*** Opening of Listed entries ***

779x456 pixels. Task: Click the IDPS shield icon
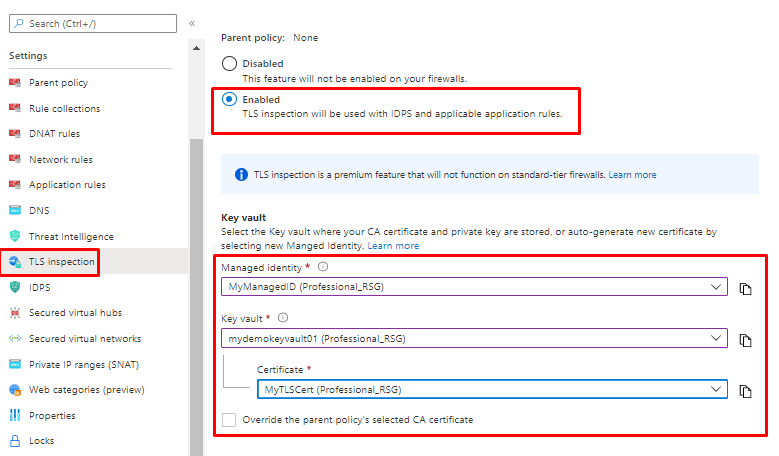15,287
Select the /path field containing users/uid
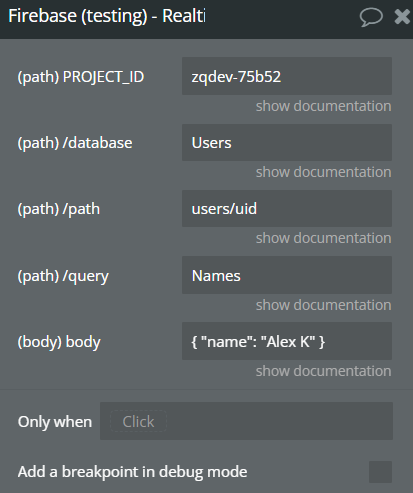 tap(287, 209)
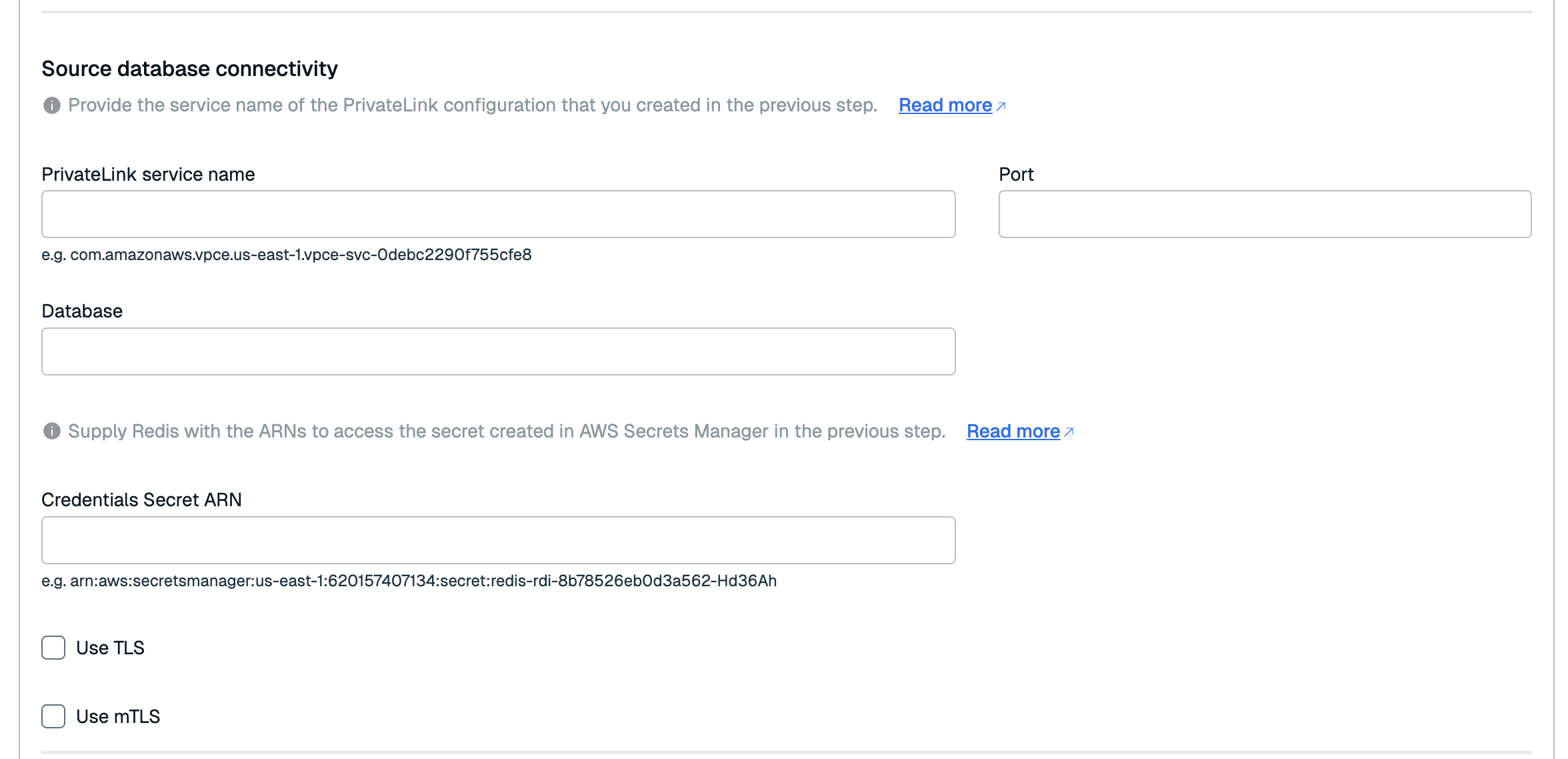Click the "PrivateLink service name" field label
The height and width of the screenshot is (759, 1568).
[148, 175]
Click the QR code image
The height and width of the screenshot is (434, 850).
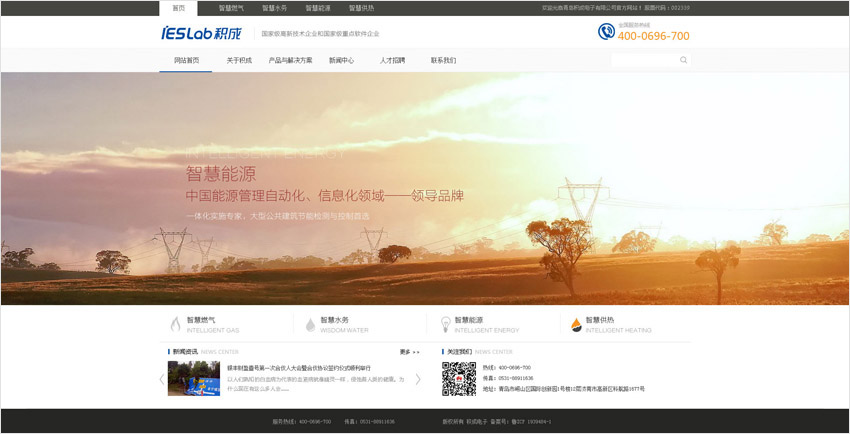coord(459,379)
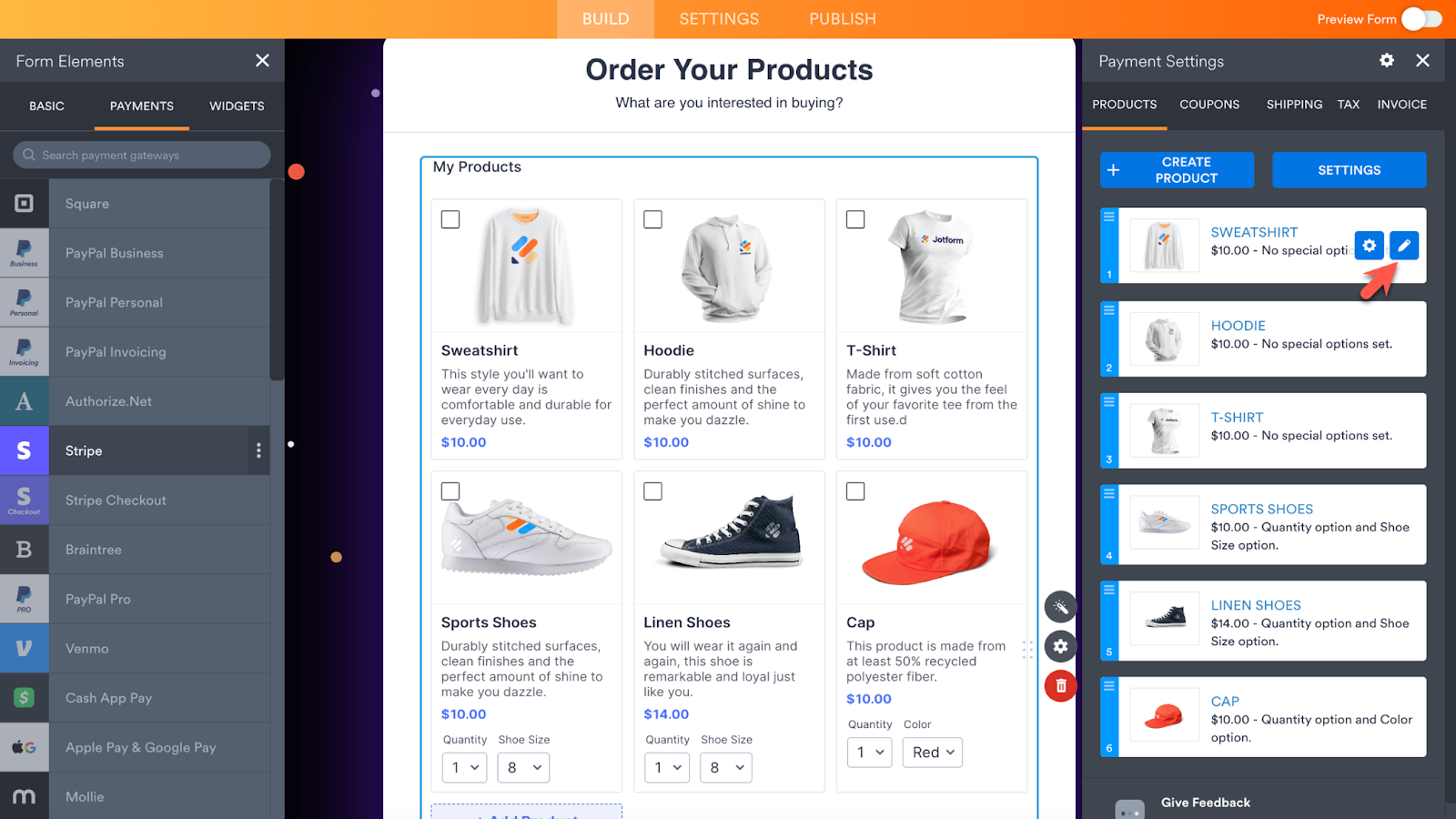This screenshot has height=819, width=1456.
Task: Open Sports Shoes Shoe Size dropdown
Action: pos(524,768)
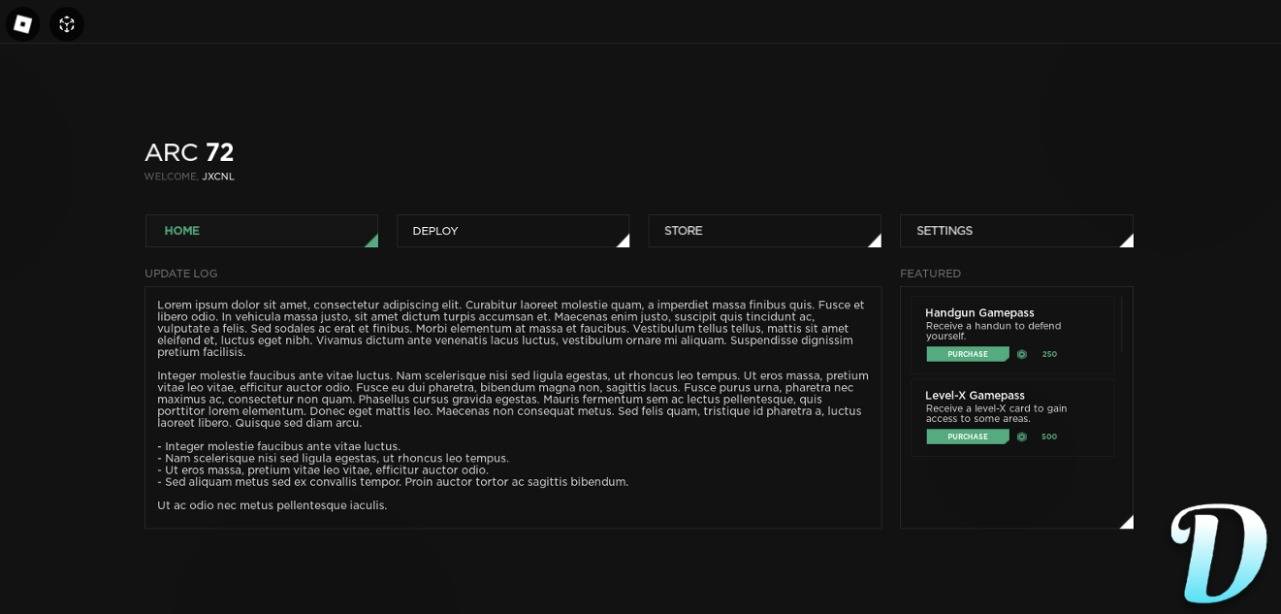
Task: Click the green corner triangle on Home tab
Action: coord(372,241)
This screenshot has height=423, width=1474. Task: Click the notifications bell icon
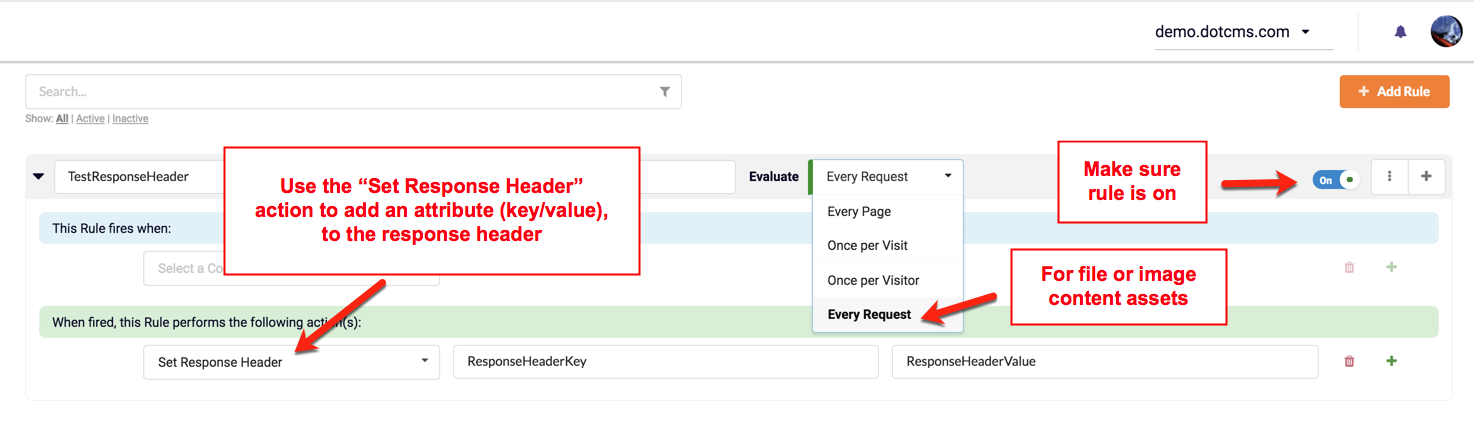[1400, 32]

*** Close of Listed entries ***

* **Directions for this task**: The answer is the listing above restated word for word, pictures removed.

* **Task result**:
779x456 pixels. Task: Click the IDPS shield icon
15,287
Select the /path field containing users/uid
 tap(287, 209)
Click the "PrivateLink service name" field label
The height and width of the screenshot is (759, 1568).
[148, 175]
Click the QR code image
The height and width of the screenshot is (434, 850).
coord(459,379)
This screenshot has height=819, width=1456.
Task: Open Sports Shoes Shoe Size dropdown
Action: pos(524,768)
Task: Click the green corner triangle on Home tab
Action: coord(372,241)
This screenshot has height=423, width=1474. Task: Click the notifications bell icon
[1400, 32]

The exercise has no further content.